Capa do CD “Uma noite com a raiz do samba” / Acervo pessoal

O boteco tem que ir onde as pessoas estão!

Ricardo Garrido, sócio fundador do Pirajá

O Pirajá sempre foi um espaço aberto e democrático. Nasceu em uma esquina da Faria Lima, na época em que o Baixo Pinheiros nem sonhava ser tão cobiçado pelo mercado gastronômico, e hoje já possui dez unidades espalhadas pela cidade, muitas dentro de grandes shoppings.

O plano de expansão segue arrojado: querem conquistar o interior de São Paulo e outros estados –menos o Rio de Janeiro, afinal, não faz sentido levar para lá a própria bossa carioca.

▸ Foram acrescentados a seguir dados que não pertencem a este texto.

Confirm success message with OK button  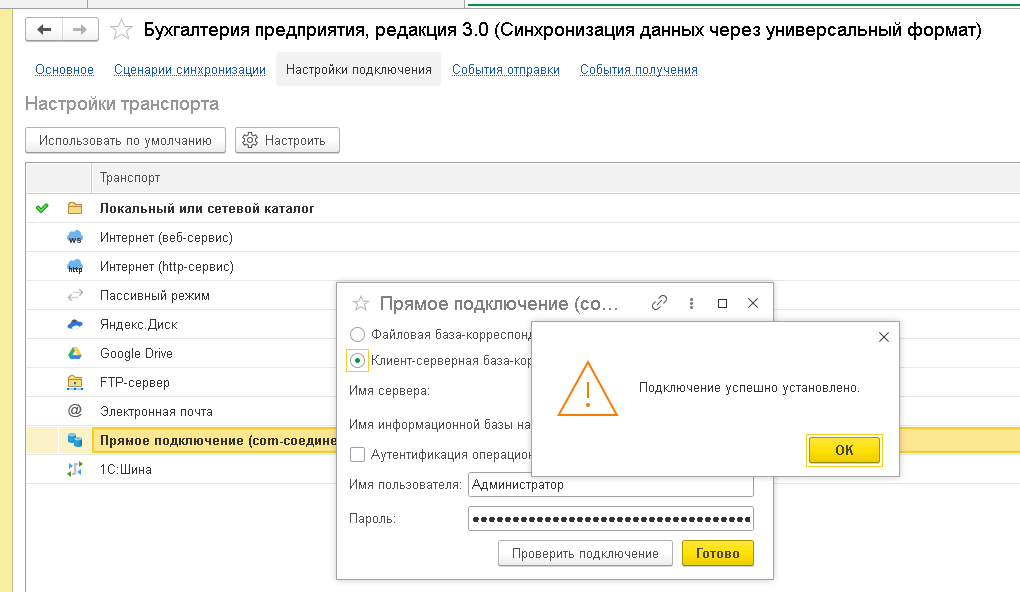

Se alguém tem dúvida que o sucesso desses 25 anos foi apenas o começo, os números e conquistas não negam:

Bolinho carioca (abóbora com carne seca) foi uma invenção do Pirajá / Divulgação

— Rodas de samba: foram mais de 50 rodas de samba no Pirajá. Já passaram por lá Beth Carvalho, Moacyr Luz, Luiz Carlos da Vila, Martinho da Vila, Monarco, Zé Renato, Walter Alfaiate, Dona Ivone Lara, Zeca Pagodinho, Fundo de Quintal, Dudu Nobre, Roberta Sá, Teresa Cristina, Mart’nália, Leila Pinheiro, Zélia Duncan, entre outros nomes do samba;

– Produto mais emblemático: o Bolinho Carioca (bolinho de abóbora com carne seca) foi inventado pelo Pirajá e está no cardápio desde a inauguração, em 1998. Assim que o Pirajá abriu, o bolinho já ganhou o prêmio de melhor petisco da cidade pela Veja SP;

– Caipirinha é Minha e Ninguém Tasca: foi criada pelo Pirajá em 2010, leva cachaça, limões tahiti e siciliano e rapadura. Desde o seu lançamento, já foram vendidas mais de 500 mil unidades em todas os endereços da casa;

— Feijoada da Tia Surica: lançada em 2004 durante o Festival da Baixa Gastronomia promovido pelo Pirajá, já foram vendidas aproximadamente 450 mil feijoadas, sempre às quartas e sábados;

— Pratos e petiscos mais vendidos: os pratos mais vendidos são feijoada, picadinho, parmegiana, filé Oswaldo Aranha e o PF de Bife à Milanesa. Os petiscos mais vendidos são bolinho carioca, pastéis, coxinha, milanesinha aperitivo, cupinzeiro (croquete de cupim);

— Clientes: as dez lojas do Pirajá atenderam juntas em 2022 mais de 900 mil clientes;

— Funcionários: o grupo todo tem 1.500 funcionários, 400 deles em unidades do Pirajá.